Dataset content:
****************

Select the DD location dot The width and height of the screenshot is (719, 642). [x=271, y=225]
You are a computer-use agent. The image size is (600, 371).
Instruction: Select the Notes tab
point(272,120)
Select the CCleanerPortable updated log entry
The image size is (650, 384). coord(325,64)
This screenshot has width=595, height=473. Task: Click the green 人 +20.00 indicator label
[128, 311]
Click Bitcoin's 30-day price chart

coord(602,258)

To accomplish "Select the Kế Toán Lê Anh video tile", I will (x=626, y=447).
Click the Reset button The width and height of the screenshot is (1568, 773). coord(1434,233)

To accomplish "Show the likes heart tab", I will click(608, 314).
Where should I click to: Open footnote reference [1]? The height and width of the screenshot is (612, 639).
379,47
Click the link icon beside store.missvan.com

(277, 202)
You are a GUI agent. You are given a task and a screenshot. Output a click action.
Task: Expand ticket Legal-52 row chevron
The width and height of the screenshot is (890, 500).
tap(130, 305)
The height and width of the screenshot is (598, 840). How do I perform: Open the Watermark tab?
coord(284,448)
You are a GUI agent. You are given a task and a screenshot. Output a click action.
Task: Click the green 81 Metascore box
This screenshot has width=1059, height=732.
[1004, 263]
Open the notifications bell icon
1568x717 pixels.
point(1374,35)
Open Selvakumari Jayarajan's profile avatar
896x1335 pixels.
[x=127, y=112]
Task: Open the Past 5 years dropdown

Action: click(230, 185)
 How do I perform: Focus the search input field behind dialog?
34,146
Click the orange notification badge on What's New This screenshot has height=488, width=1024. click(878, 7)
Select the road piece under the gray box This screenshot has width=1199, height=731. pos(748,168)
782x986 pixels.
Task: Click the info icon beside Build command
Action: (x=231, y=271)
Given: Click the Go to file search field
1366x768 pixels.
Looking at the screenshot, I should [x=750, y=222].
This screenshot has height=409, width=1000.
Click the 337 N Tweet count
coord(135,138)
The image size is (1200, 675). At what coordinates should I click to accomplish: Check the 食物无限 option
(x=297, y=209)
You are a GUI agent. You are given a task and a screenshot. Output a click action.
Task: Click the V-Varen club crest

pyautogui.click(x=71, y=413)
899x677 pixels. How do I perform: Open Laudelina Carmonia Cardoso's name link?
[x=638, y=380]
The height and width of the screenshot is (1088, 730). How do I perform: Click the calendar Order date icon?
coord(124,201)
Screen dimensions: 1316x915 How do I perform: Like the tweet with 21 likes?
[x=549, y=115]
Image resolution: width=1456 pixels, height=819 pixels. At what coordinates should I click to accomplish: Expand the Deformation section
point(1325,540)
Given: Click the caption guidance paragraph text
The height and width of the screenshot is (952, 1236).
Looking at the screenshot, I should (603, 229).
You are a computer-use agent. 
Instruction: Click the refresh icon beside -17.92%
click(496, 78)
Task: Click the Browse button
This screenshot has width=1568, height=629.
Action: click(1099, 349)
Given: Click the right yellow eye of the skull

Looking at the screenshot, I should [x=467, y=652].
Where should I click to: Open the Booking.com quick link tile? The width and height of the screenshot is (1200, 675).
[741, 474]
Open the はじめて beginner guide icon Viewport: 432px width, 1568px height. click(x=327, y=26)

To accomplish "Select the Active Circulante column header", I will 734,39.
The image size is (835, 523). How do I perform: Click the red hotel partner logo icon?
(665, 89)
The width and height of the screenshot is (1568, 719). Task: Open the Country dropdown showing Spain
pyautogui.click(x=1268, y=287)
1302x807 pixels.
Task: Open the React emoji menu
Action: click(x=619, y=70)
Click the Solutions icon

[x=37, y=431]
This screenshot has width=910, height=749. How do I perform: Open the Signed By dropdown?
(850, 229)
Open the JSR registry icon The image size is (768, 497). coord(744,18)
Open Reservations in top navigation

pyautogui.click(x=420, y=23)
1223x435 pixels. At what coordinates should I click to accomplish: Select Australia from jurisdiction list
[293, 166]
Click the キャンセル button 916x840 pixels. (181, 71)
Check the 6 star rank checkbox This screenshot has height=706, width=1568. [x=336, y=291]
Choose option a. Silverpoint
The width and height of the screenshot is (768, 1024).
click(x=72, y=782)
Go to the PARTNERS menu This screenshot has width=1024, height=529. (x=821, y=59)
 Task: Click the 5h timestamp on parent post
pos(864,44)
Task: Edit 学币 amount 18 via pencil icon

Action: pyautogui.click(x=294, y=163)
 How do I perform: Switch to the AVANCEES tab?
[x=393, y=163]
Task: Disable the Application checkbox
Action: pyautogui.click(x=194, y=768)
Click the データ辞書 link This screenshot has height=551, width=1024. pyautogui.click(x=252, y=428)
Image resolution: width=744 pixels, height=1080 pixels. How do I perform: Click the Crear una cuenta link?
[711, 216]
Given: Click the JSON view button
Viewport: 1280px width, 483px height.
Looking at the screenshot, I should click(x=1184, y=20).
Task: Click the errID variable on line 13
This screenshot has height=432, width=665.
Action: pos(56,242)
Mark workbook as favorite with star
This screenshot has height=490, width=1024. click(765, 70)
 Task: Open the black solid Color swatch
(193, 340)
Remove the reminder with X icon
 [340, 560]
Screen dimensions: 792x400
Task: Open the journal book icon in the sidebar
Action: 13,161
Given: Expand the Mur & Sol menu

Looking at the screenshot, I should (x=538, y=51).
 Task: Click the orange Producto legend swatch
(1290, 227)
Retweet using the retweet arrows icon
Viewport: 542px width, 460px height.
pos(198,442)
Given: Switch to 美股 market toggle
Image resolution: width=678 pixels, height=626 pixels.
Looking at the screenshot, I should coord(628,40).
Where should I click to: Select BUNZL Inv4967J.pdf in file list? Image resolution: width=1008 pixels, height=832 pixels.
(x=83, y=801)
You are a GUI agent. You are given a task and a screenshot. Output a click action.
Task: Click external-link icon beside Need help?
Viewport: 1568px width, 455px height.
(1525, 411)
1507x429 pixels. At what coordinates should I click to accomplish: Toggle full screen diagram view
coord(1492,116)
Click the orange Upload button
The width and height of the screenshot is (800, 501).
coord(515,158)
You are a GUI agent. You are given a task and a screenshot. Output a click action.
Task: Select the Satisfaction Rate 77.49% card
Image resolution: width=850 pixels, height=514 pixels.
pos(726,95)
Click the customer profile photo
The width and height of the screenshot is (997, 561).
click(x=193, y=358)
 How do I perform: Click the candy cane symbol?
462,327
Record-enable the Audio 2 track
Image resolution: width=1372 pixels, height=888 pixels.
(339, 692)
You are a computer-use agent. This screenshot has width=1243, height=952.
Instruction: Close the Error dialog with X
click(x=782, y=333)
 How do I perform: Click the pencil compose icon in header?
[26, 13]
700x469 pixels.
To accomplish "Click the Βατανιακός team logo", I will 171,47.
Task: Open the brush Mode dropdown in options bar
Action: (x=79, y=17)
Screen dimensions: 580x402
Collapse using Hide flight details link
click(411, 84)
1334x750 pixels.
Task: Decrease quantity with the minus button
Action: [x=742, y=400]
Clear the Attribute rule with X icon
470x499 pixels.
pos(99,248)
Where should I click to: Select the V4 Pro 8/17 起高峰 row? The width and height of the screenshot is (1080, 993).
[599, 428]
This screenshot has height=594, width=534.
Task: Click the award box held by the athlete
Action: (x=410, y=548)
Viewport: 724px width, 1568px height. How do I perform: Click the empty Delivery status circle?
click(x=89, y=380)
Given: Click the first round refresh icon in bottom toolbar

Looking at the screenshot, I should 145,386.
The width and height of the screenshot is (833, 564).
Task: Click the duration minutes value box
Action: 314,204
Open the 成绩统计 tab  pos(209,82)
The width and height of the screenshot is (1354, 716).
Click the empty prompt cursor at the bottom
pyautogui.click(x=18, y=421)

****************

Work request: Pull out every line in the material above where "profile" occurs.

The answer:
Open Selvakumari Jayarajan's profile avatar
Click the customer profile photo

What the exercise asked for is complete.